>>>>>

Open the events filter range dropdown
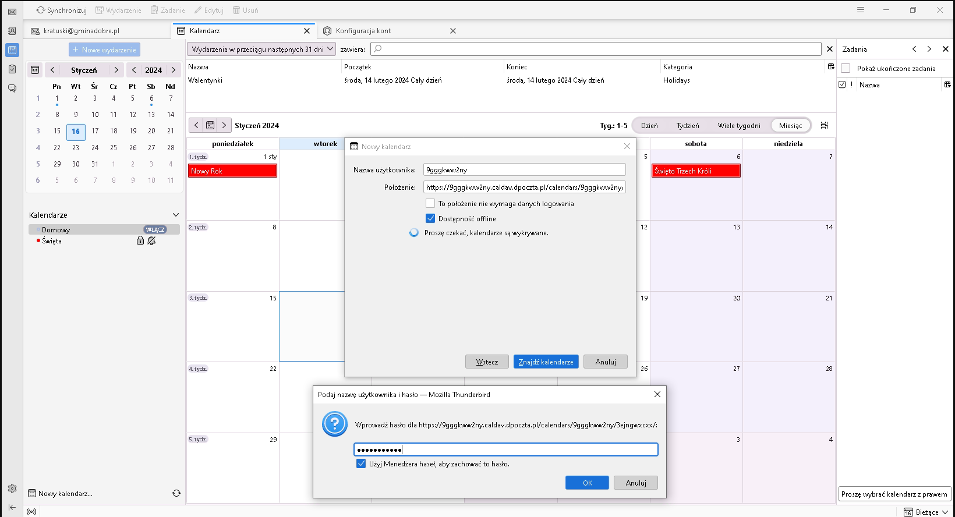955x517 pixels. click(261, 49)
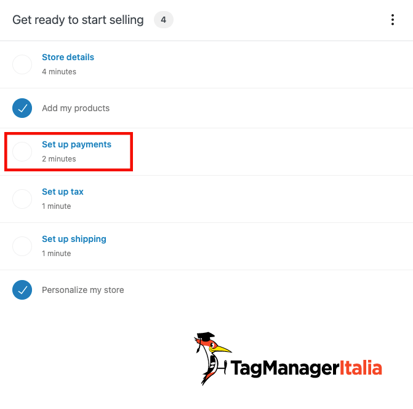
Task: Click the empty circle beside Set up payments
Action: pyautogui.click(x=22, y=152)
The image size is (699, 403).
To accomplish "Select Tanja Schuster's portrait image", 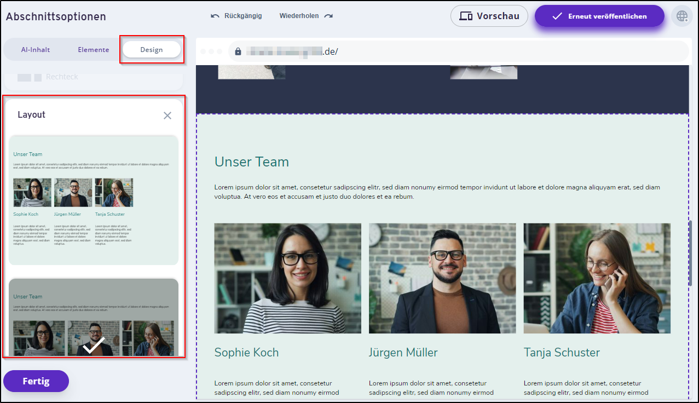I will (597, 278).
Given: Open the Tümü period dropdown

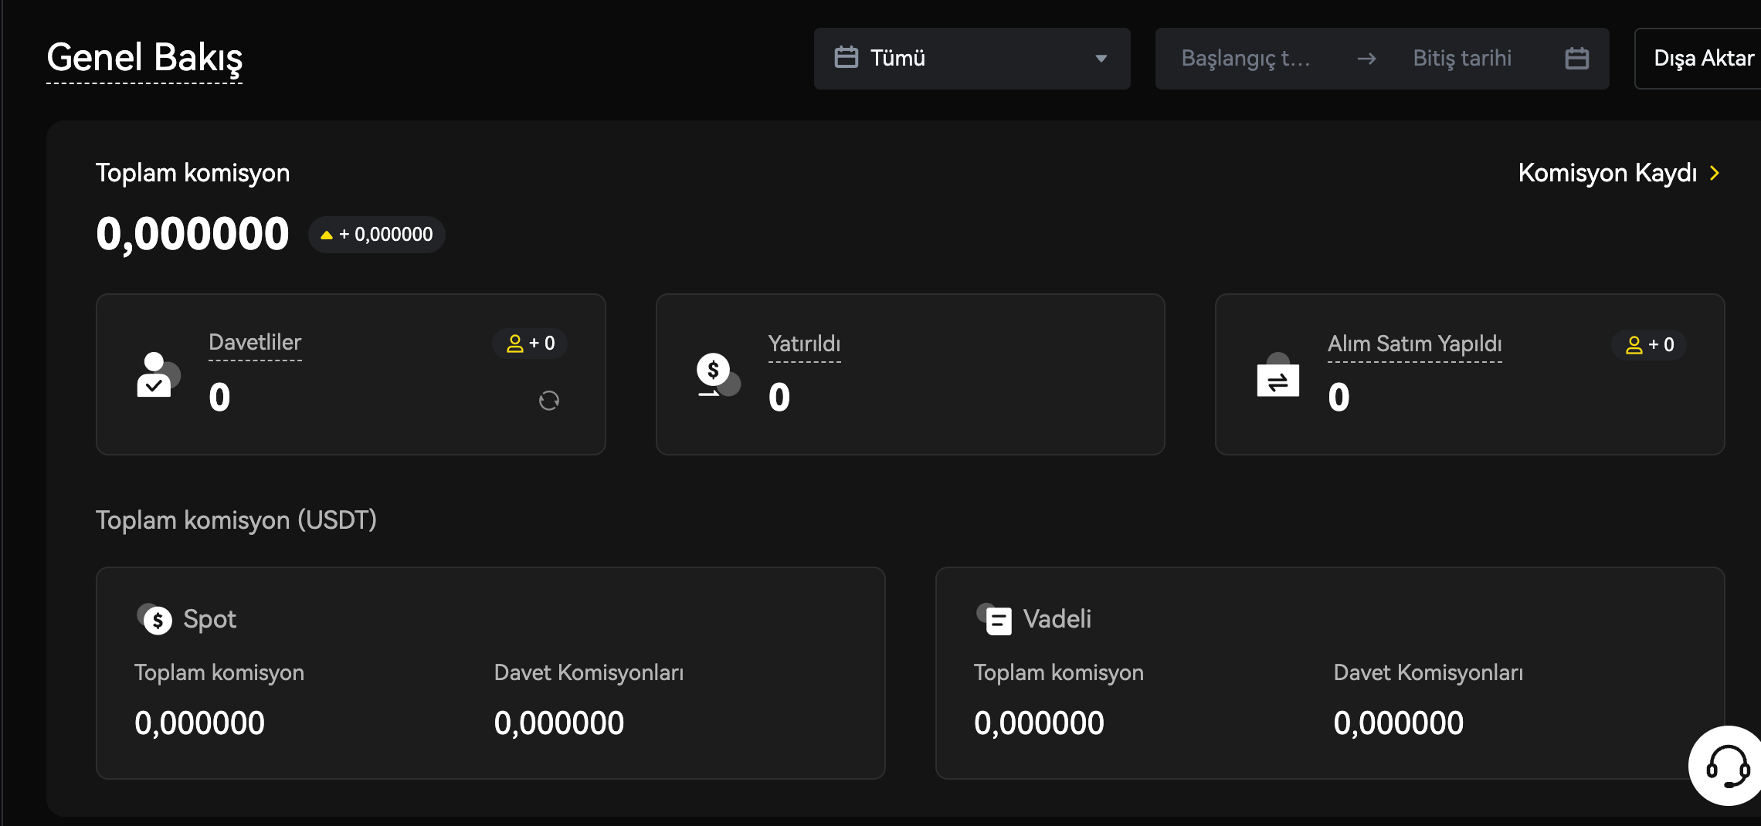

<<<<<

### [What to work on]
Copy out nothing but the lines from the beginning of the records through the one that contains "The image size is (699, 403).". Skip the pictures.

### [Task solution]
Open the events filter range dropdown
955x517 pixels. click(261, 49)
Task: Click the empty circle beside Set up payments
Action: pyautogui.click(x=22, y=152)
The image size is (699, 403).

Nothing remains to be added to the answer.